In that case, half of the labour-time spent on producing linen was not socially necessary labour. A disproportion has arisen due to different levels of productivity growth in the two spheres. A crisis of overproduction, therefore, arises in linen production. As Marx points out, such potential disproportions exist with all commodity exchange, but it is only because capitalism produces on such a mammoth scale, and because productivity is being continually revolutionised, but at different speeds, in different industries, that such disproportions and crises of overproduction becomes inevitable.

“If the necessary labour-time is given, and therefore also that a certain quantity of linen can be produced in one day, the question arises how many such days are to be used in the production of linen? The labour-time used on the total of particular products, in a year for example, is equal to a definite quantity of this use-value—for example, 1 yard of linen (say equivalent to 1 day’s labour)—multiplied by the number of days’ labour used in all.

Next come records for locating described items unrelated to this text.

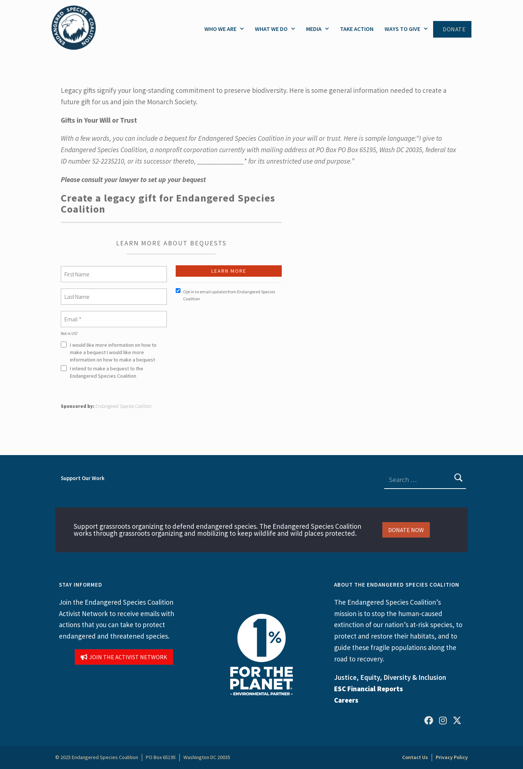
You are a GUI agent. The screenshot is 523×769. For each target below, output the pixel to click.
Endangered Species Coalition (123, 406)
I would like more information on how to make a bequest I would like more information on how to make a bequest (109, 352)
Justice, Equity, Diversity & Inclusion (390, 677)
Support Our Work (83, 478)
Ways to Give (406, 28)
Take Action (356, 28)
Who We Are (224, 28)
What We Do (275, 28)
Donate (454, 29)
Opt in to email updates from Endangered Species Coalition (225, 294)
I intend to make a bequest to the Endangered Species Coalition (102, 372)
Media (317, 28)
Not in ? (69, 333)
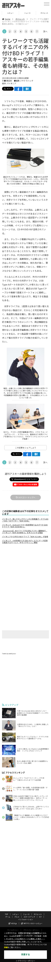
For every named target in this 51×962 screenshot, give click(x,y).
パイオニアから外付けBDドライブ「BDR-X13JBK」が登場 (25, 537)
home (6, 19)
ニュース (42, 13)
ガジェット (20, 19)
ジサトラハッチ (26, 80)
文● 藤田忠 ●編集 (11, 80)
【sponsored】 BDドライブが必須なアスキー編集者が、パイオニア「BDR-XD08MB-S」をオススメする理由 (24, 532)
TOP (8, 13)
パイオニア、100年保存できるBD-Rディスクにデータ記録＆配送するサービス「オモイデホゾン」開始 (25, 541)
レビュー (25, 13)
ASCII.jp (13, 923)
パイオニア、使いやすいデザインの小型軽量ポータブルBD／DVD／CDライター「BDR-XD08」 (25, 520)
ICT (40, 917)
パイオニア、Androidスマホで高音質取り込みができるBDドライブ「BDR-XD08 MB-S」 (25, 526)
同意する (25, 954)
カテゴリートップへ (25, 497)
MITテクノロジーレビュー (31, 923)
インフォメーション (25, 919)
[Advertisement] (25, 569)
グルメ (16, 917)
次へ (45, 31)
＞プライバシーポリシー (25, 961)
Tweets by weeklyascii (9, 654)
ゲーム (7, 917)
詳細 (6, 947)
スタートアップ (29, 917)
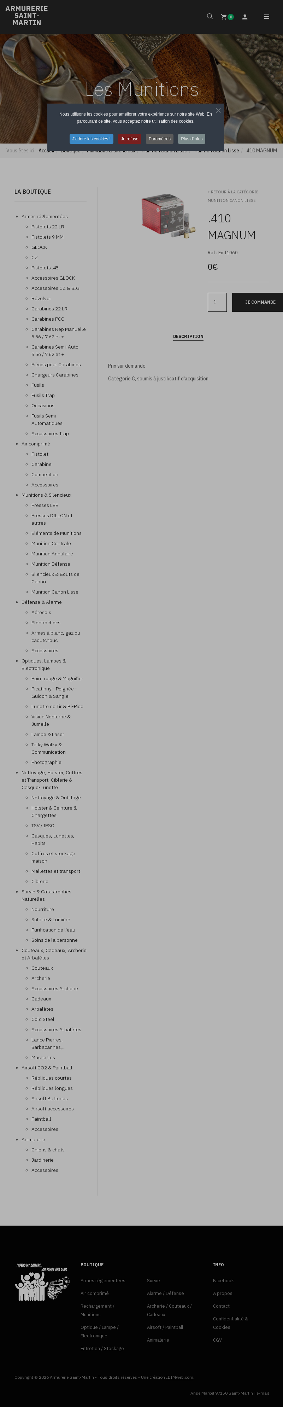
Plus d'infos (191, 138)
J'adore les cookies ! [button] (91, 138)
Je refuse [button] (129, 138)
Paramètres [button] (160, 138)
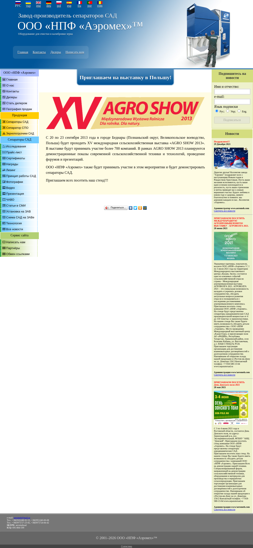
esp (69, 6)
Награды (12, 164)
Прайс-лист (14, 152)
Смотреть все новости (224, 211)
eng (38, 6)
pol (59, 6)
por (89, 6)
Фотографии (14, 182)
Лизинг (10, 170)
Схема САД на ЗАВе (20, 217)
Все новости (14, 229)
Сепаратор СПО (17, 127)
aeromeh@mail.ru (22, 517)
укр (28, 6)
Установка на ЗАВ (18, 211)
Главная (22, 52)
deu (48, 6)
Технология (14, 223)
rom (99, 6)
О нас (10, 85)
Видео (10, 187)
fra (79, 6)
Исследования (16, 146)
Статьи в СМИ (16, 205)
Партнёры (13, 248)
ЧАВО (10, 199)
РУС (18, 6)
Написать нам (74, 52)
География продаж (19, 109)
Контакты (39, 52)
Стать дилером (16, 103)
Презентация (15, 193)
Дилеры (55, 52)
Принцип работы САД (21, 176)
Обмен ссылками (18, 254)
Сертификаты (15, 158)
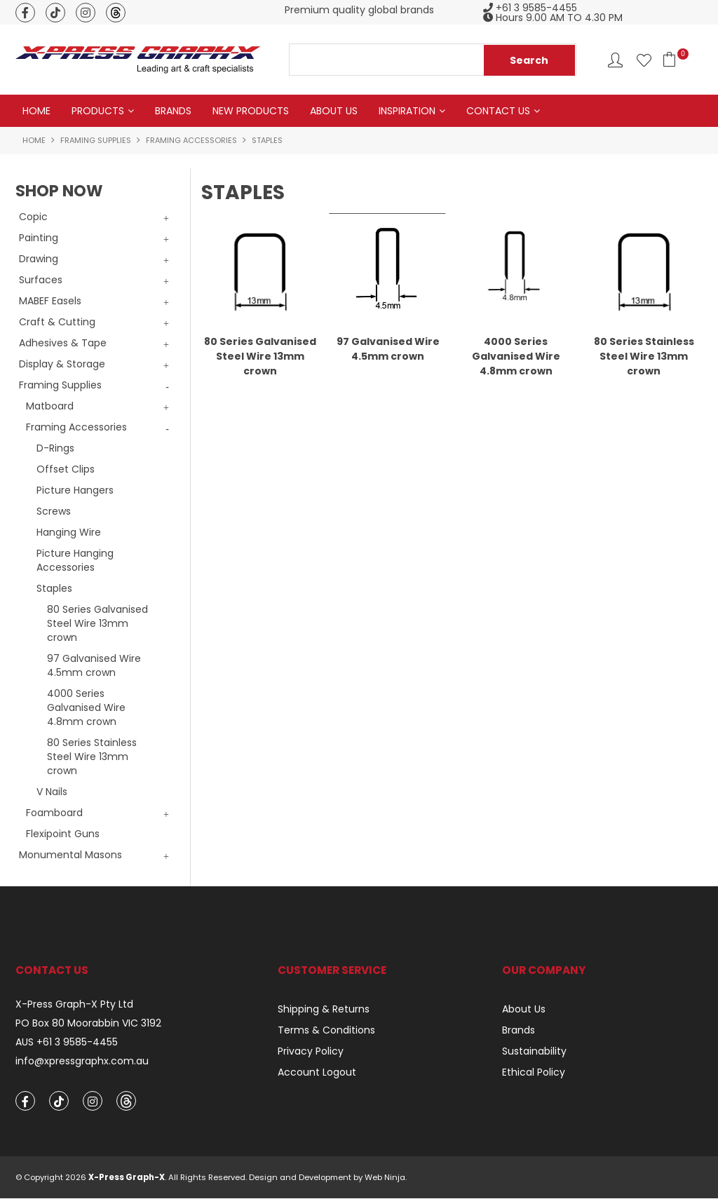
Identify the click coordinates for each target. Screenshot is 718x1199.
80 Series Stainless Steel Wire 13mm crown (92, 757)
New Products (250, 111)
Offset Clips (65, 469)
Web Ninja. (386, 1178)
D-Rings (55, 448)
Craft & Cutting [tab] (57, 322)
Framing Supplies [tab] (60, 385)
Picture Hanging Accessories (75, 560)
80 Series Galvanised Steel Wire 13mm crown (97, 623)
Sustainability (534, 1051)
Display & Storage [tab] (62, 364)
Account (615, 60)
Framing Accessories (191, 140)
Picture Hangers (75, 490)
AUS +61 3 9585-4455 (66, 1042)
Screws (53, 511)
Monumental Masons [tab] (70, 855)
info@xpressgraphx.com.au (82, 1061)
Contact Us (498, 111)
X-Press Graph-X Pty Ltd (74, 1004)
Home (36, 111)
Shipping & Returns (324, 1009)
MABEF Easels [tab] (50, 301)
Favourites (644, 60)
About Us (334, 111)
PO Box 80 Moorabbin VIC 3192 (88, 1023)
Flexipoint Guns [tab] (63, 834)
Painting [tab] (38, 238)
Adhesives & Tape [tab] (63, 343)
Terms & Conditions (326, 1030)
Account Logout (317, 1072)
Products (98, 111)
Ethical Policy (533, 1072)
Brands (173, 111)
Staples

The total quantity of labour-time used in a particular branch of production may be under or over the correct proportion to the total available social labour, although each aliquot part of the product contains only the labour-time necessary for its production, or although each aliquot part of the labour-time used was necessary to make the corresponding aliquot part of the total product.” (p 231-2)

In other words, as explained above, it may be the case that any particular commodity unit is produced using only the necessary labour, and yet the total quantity of such commodities may be overproduced. I might produce a metre of linen by the most efficient means possible, but, if I produce 1,000 such metres, when there is only a demand for 800 metres, I have still overproduced 200 metres of linen, 20% of labour-time expended was not socially necessary.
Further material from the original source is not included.